The timing to buy into commercial properties specifically for the marijuana industry couldn’t be better, with prices still below historic highs of a few years ago. But that appeal is also why things are moving so quickly.
“The speed with which the industry is growing and the number of players moving into it is phenomenal; it’s daily,” said Kerry Blasdel, a real estate investor in Colorado Springs who has stepped into the competition.
“A very private network”
But not everyone is a buyer. Some lenders simply want to move in for a few quick bucks and move on.
They are the hard-money lenders, with terms reminiscent of the 1970s — rates hitting 16 percent on interest-only notes that are for two or three years.
“It’s the result of what the banks won’t do,” said Blasdel, who’s taken on a few hard-money loans to bridge his financing on properties he’s leasing to the marijuana industry.
That bridge is for when regulators will come around and allow the industry to access banking services like any other business.
Until then, private money is about the only source for landowners such as Blasdel to acquire financing, albeit short-term. The funders are often private-equity firms with a band of high-income investors who shun spotlight or inquiry.

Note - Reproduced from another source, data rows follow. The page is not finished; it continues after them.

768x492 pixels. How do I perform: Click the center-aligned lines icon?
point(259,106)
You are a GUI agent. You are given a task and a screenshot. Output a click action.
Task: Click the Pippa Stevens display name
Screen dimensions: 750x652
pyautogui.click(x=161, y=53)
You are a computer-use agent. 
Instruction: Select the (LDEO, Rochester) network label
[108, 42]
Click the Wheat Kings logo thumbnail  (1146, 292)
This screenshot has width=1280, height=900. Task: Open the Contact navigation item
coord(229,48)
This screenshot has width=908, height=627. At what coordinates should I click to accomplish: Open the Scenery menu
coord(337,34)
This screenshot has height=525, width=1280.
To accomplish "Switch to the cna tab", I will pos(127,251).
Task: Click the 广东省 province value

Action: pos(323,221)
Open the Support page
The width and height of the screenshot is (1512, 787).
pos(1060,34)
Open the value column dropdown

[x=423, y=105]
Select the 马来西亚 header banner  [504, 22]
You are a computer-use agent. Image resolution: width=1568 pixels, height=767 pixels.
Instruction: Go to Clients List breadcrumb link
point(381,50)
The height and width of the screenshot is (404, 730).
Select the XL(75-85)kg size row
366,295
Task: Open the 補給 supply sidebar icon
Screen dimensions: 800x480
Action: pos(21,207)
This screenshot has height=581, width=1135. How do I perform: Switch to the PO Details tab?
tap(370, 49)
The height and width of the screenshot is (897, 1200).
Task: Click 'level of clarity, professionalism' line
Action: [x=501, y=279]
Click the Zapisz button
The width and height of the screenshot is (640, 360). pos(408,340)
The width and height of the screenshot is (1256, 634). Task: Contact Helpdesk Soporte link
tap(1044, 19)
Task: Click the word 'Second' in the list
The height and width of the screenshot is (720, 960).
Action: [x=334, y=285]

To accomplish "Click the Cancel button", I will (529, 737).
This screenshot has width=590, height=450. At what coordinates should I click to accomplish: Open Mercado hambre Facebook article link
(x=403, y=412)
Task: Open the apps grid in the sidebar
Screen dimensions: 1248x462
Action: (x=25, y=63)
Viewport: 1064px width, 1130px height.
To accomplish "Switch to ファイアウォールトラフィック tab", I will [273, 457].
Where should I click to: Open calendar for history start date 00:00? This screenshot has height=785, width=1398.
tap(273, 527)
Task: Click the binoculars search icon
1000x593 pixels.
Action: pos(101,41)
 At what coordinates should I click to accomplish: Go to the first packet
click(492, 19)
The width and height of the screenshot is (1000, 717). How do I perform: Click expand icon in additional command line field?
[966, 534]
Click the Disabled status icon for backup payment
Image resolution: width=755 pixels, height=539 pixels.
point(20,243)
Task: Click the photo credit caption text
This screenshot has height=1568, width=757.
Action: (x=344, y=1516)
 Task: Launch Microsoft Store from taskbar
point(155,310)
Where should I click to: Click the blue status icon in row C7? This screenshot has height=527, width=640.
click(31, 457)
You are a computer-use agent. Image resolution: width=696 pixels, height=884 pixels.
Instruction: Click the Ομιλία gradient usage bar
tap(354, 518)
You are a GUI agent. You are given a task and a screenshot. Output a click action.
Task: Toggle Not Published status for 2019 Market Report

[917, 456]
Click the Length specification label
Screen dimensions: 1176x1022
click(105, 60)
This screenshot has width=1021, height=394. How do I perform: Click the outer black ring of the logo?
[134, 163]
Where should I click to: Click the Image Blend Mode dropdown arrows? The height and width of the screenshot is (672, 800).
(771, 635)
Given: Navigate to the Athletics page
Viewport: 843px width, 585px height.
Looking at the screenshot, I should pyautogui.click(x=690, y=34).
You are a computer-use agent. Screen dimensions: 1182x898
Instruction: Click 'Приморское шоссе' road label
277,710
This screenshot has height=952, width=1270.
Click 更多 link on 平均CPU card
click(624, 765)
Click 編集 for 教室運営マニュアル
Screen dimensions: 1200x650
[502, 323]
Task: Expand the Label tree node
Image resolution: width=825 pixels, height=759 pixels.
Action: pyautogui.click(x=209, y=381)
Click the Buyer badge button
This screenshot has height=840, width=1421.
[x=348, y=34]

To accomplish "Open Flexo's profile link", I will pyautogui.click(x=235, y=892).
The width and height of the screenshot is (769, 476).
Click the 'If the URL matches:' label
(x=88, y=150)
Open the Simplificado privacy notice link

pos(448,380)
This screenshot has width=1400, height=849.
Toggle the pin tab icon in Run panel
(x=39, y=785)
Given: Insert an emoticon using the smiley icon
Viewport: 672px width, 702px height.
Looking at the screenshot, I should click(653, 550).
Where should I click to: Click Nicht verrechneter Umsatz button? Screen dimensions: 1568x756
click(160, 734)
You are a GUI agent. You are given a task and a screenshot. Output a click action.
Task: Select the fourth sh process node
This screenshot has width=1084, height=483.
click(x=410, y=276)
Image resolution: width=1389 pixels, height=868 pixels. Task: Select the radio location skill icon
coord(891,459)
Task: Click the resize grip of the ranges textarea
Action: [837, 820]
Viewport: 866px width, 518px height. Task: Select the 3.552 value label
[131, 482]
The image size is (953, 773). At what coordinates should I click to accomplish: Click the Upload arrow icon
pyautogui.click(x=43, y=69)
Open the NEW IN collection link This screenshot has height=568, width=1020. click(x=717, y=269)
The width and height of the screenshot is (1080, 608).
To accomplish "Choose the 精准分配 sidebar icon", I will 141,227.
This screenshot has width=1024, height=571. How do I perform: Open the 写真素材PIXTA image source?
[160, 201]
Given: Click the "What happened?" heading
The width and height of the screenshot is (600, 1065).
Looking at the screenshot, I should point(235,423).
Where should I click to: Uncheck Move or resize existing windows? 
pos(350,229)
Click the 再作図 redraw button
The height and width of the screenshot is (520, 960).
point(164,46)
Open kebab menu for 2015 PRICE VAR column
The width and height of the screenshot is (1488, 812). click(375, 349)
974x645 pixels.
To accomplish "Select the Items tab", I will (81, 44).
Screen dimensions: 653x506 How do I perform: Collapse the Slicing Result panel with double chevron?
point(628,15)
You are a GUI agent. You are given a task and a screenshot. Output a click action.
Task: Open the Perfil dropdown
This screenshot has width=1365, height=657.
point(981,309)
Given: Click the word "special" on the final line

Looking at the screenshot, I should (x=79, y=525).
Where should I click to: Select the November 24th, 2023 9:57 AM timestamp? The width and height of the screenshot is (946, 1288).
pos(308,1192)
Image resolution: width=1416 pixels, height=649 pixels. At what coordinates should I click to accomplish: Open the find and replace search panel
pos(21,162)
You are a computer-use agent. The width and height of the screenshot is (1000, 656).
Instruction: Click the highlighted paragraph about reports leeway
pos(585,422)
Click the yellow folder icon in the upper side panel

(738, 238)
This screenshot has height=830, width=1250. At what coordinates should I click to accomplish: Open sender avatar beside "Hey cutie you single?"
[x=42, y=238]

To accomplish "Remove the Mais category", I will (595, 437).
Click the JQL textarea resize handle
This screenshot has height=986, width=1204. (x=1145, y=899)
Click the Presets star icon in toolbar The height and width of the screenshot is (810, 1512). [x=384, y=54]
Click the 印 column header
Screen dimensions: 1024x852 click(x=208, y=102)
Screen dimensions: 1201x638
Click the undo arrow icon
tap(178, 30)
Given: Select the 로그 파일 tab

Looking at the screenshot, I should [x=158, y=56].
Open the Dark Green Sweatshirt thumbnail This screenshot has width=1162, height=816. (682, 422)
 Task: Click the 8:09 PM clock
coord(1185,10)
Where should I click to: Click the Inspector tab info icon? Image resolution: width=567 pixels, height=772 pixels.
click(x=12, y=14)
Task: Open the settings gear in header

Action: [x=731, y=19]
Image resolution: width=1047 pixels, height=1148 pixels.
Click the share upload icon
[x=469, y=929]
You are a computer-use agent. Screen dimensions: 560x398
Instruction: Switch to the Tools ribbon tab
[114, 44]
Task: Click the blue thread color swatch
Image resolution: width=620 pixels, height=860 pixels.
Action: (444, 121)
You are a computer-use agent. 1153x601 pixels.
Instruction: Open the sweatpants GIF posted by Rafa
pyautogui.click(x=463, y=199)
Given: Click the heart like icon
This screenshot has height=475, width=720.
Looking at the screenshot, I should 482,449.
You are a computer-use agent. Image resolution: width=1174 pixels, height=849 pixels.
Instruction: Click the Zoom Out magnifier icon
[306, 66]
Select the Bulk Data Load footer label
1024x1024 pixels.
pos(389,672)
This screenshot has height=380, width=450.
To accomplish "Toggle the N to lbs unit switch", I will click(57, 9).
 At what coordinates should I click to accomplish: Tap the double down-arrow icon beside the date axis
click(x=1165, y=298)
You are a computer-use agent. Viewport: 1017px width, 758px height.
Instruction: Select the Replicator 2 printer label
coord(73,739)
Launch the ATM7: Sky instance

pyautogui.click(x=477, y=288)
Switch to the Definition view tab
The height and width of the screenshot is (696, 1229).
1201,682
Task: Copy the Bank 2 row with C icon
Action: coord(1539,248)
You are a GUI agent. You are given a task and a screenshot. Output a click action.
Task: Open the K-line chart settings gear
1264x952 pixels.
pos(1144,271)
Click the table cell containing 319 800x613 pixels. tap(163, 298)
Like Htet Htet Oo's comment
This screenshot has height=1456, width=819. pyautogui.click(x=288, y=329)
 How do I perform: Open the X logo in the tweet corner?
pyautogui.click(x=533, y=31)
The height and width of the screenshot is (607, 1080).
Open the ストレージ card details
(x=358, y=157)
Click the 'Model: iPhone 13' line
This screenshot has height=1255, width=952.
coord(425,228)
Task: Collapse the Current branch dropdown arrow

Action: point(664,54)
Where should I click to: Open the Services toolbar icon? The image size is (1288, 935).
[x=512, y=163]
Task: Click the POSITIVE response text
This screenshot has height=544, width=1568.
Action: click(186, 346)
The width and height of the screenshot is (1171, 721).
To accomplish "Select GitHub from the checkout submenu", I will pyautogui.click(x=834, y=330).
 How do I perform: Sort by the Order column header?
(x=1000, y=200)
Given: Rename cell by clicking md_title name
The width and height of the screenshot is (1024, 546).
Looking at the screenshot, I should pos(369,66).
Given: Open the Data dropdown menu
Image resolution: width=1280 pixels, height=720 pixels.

“They are behind the scenes, a very private network for a reason,” Blasdel said. “They’re not on websites, always through referrals.”
Three such lenders reached by The Denver Post were less than enthused about discussing their business openly, though property records show their terms.
“How we assess risk and how we do it is part of our investment program, and we simply don’t discuss it,” said Robert Amter, founder of Montegra Capital Resources, which public land records show has a handful of notes to owners of buildings that house marijuana operations.
One of them is a two-year, $600,000 loan on a building in Aurora that leases to a retail marijuana operation. The interest rate was not included in the recorded documents.
Blasdel said his real estate funding comes from two individuals who are willing to risk it all on the association with marijuana — and reap the benefits from the terms of their loans. Industry standards for hard-money loans seem to average about 14 percent to 16 percent, and are usually for no more than 65 percent or 75 percent of the amount needed.
“One is amortized over four years,” he said of the notes, refusing to reveal their interest rates. “The other is an eight-month call, interest only, the worst terms I’d ever had in my life.”
Weighing the risk
But the risk is worth it, he said, though he realizes he’ll need new funding when the notes come due.
“It’s the biggest wild card in any industry, with the threat of the feds coming in and stealing your property, a loss on the order of a few million,” he mused.
The question mark is whether the federal government, already tense and terse about legalized marijuana in several states, will scoop up industry proceeds — cash and land included — should a business have questionable or illegal ties. Federal laws against drug trafficking say property used in an illegal enterprise is subject to seizure — whether the criminals own it or not.
“I owe a debt of gratitude to these guys, even if they’ve screwed me on the deal,” Blasdel said of private lenders. “Without them, the rest of the chain doesn’t exist.”
Frichtel at ACS sees his business as filling a necessary niche: “It’s like selling blue jeans and shovels to the miners.”